What are good data practices? What should be avoided?

Liz Macfie, Data Scientist at CENTURY, gives us some insight.

Over my years in data science (and also those as a mechanical engineer before that) I’ve had to learn good data practices, often through making mistakes. I’m going to share some of the more easily avoided slip-ups I’ve seen/ done with the hope that this might especially help organisations without a dedicated “data” team (or at least without someone as outspoken as me!).

Track everything. Immediately.

Resources can be spread thinly when starting a new project, especially if there are tricky deadlines to meet. Regardless, data gathering has to be an immediate priority, even if nothing is done with it straight away. We can guarantee that in 3 months time some bright spark will ask how current user behaviour compares to past user behaviour.

I’d also recommend having a kick-off meeting with all personnel who might eventually want to use the data. Perhaps developers don’t know the whole story and would have left out the tracking of a metric that later became a key business priority.

Avoid vanity metrics

It’s understandable, especially when just starting a new project, to be fascinated with raw user numbers. We want to track every action they take, we want to know how many there are, we want to see live activity. This is perfectly fine and can create a shared excitement as screens go up showing what users are doing in real time. However, we have to go deeper than these metrics for business decisions.

A very simplistic example: Let’s say the most important part of our product is a button, and every time a user presses it, we magically get some money. Obviously we want to measure engagement with this button, so we create a graph showing the number of button presses each day.

We spot that the button press numbers go down at the weekend and start fretting over what this could mean: do users only want to pay on weekdays? Someone then thinks to plot number of daily button presses per number of daily users and gets this:

It turns out there is no problem with button engagement, there are just fewer users at the weekend. Reporting the “vanity metric” (number of button presses) rather than the actionable metric (number of button presses per user) was unhelpful.

Keep numbers accurate

We’ve all been there. The quarterly report is due, and we’re the tiniest of fractions below a particular target. Knowing that there are three kinds of lies (lies, damned lies and statistics) we work out a way to “massage” the data so that it falls on the correct side of this arbitrary line. Ethics aside, there are a couple of major problems with this:

  1. Anyone else wanting to produce the same numbers has to know about our statistical manipulations otherwise there will always be discrepancies, and trust me — if there’s one thing any board hates, it’s discrepancies.
  2. If we actually improve the next quarter, but still don’t hit that target, what do we report? The accurate apparently lower number, or do we engage in more data trickery to also bring this second number above the target, so correctly reporting an improvement?

I say, the more honest you are with data in all reports, the more grateful you will be in the future.

Verify all results

I don’t think I’ve ever regretted taking a little longer to check numbers I’m about to report, but I’ve certainly often regretted moving too fast and reporting an inaccuracy. This can so frequently be avoided by having multiple ways to generate the same statistics: perhaps we send website data to two sources; perhaps we store the same information in databases in two slightly different ways; perhaps we carry out a calculation again with the steps in a different order.
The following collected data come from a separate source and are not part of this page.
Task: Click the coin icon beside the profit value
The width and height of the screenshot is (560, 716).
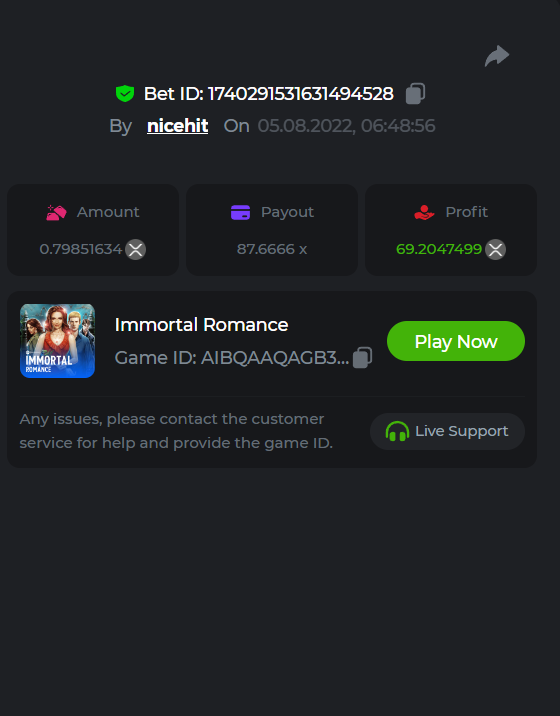Action: tap(496, 249)
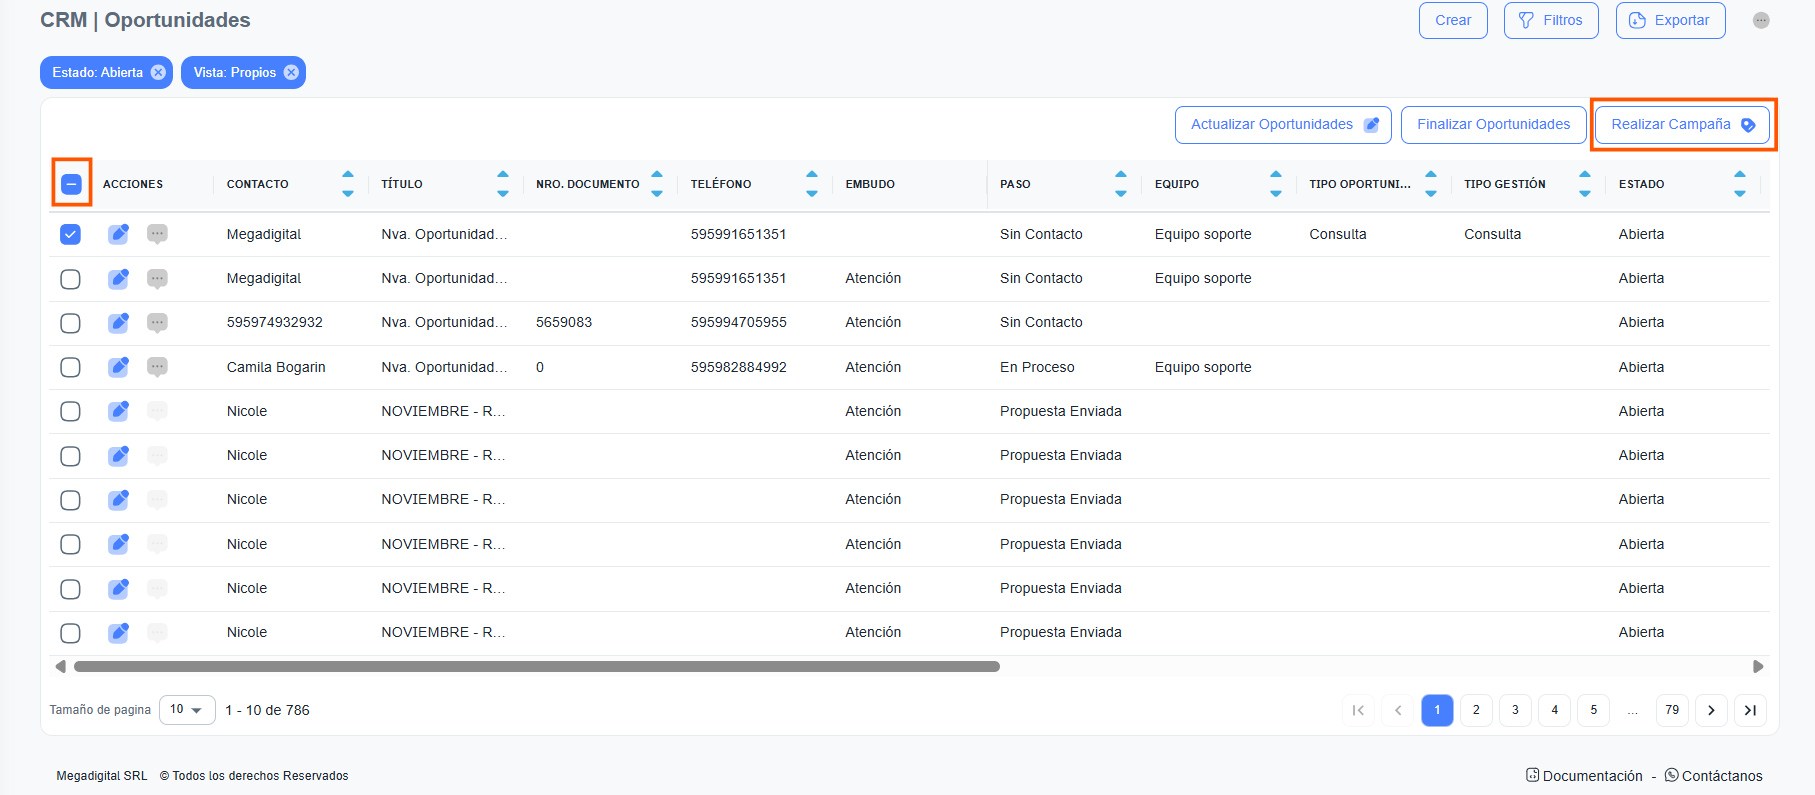
Task: Check the Camila Bogarin row checkbox
Action: pyautogui.click(x=70, y=367)
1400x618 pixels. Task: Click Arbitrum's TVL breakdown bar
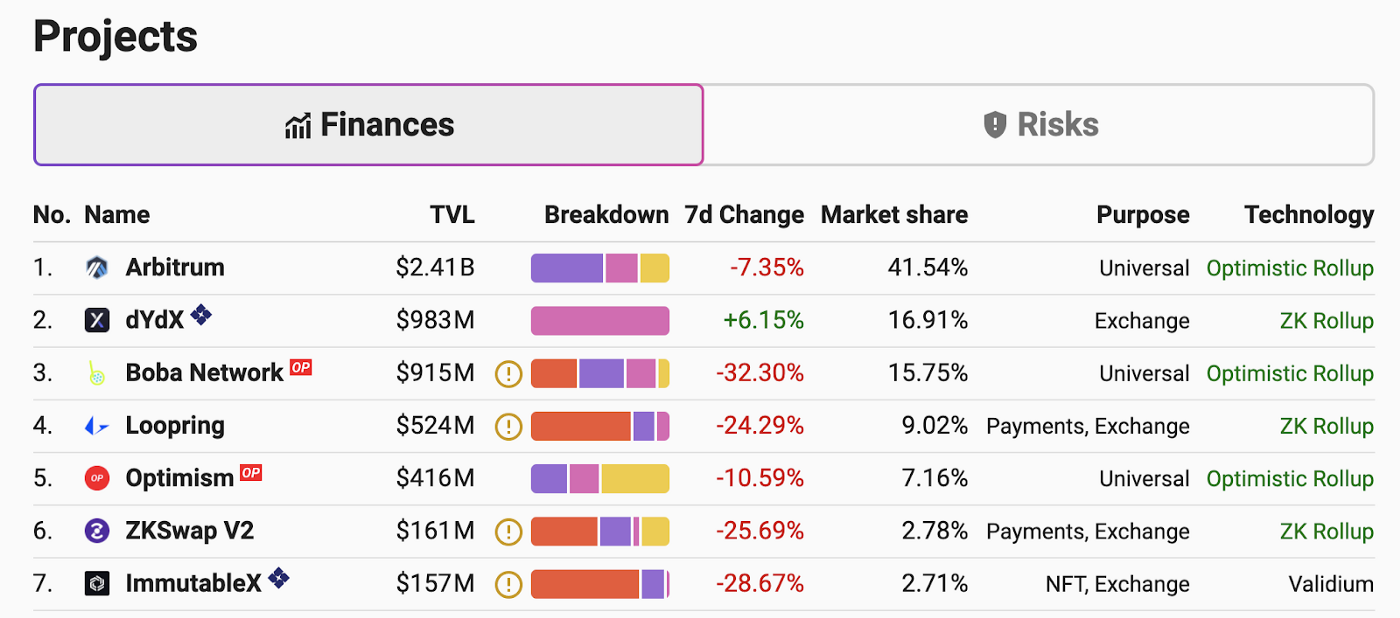pyautogui.click(x=600, y=268)
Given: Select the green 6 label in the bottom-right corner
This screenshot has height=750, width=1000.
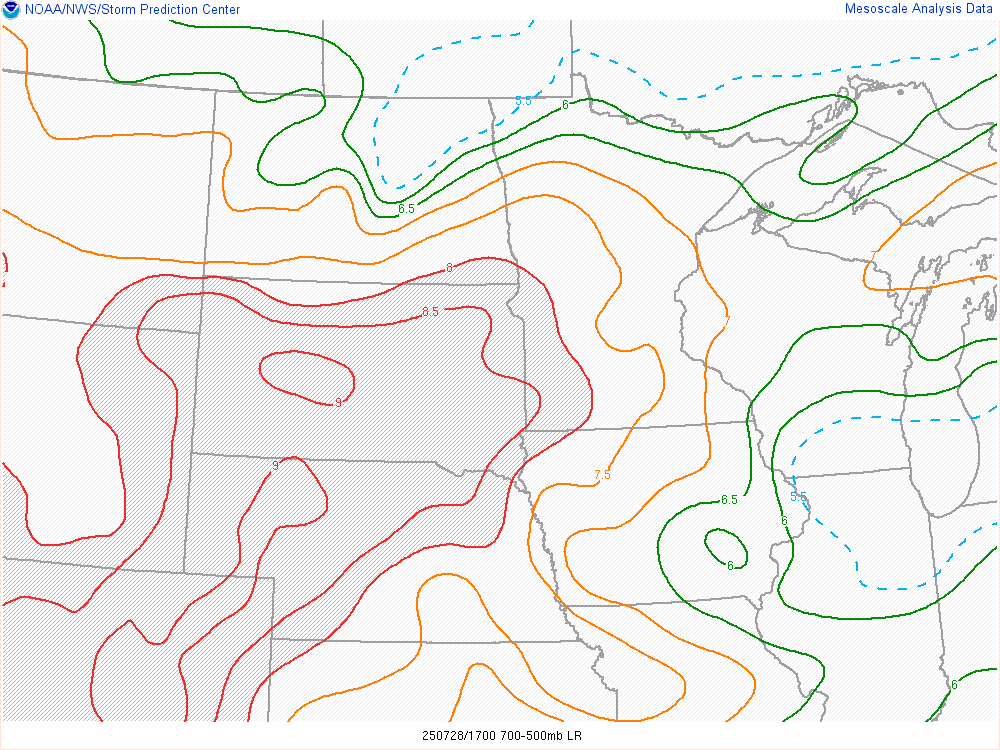Looking at the screenshot, I should coord(954,685).
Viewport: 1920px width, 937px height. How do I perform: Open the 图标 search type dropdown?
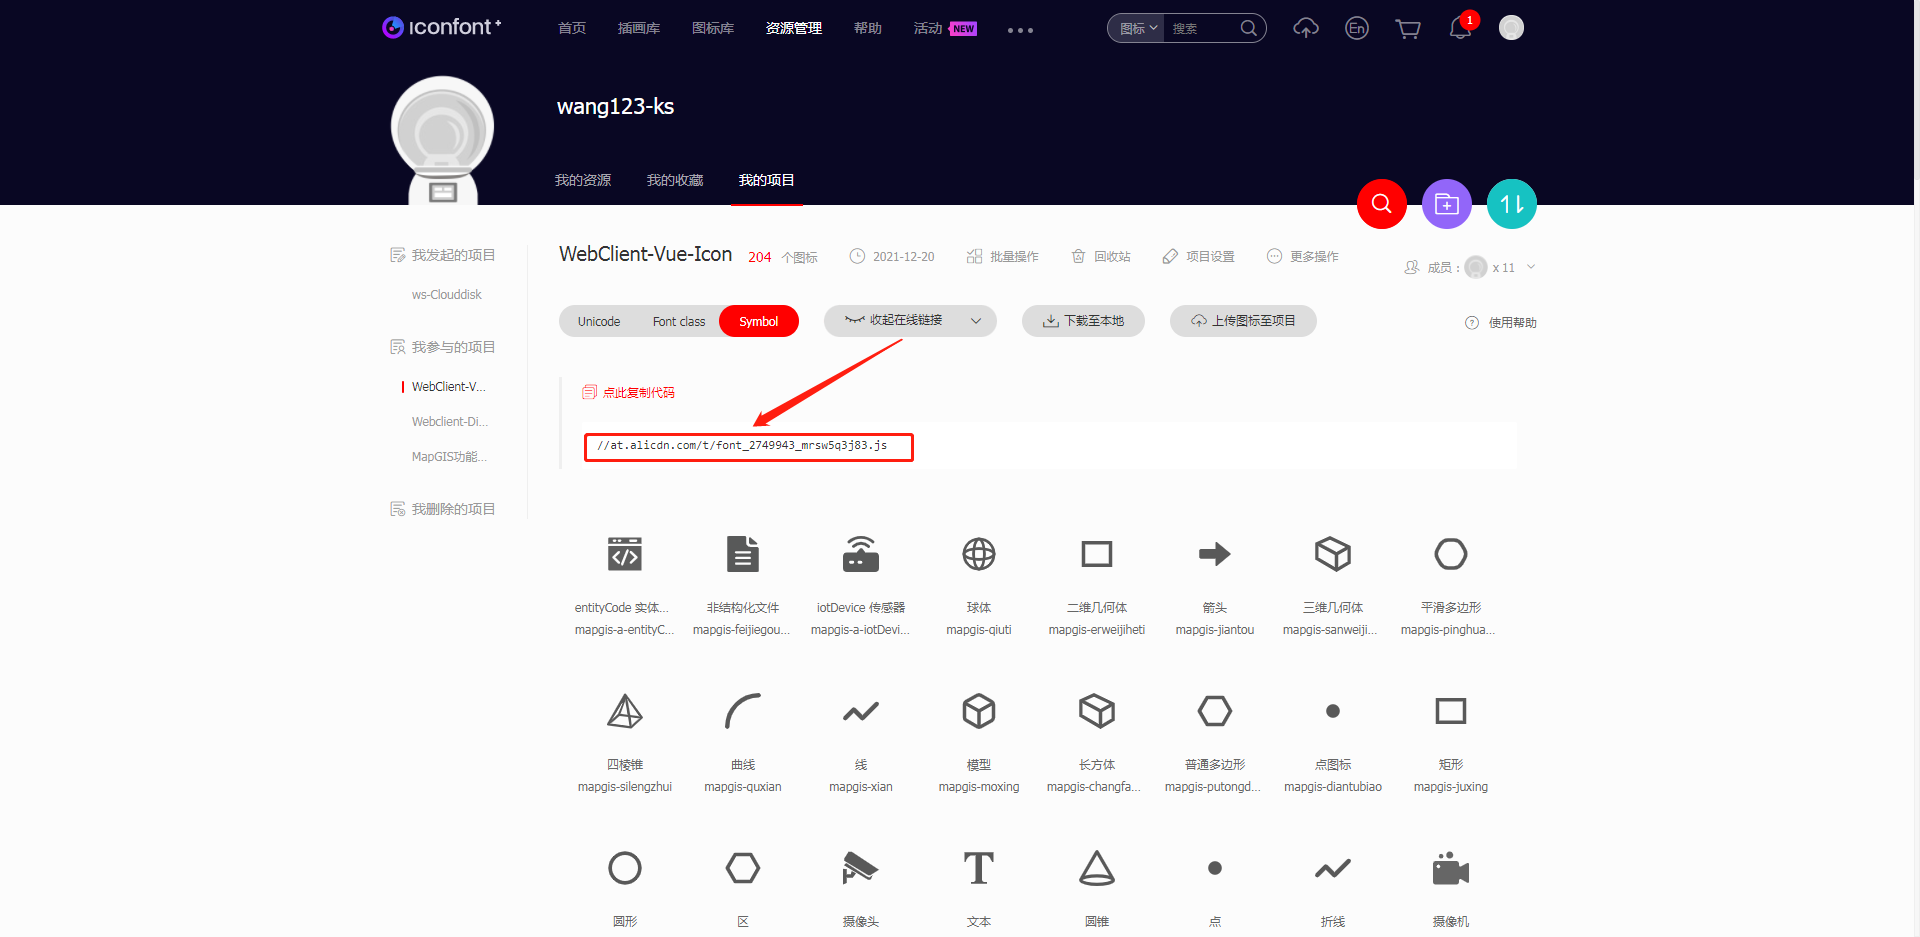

In addition to this, there should always be an idea of whether variations being reported are “significant”, but that’s a topic for another post.

And finally… my personal pet peeve…

Throw out the pie charts

Just no. Can we please stop with these now? They are a tool to teach students about circle sectors or to show the proportion of uneaten pizza… they are not a valid data visualisation!

All of these are very basic non-technical ways to start a healthy data-driven culture within any company. After setting these principles, the fun begins!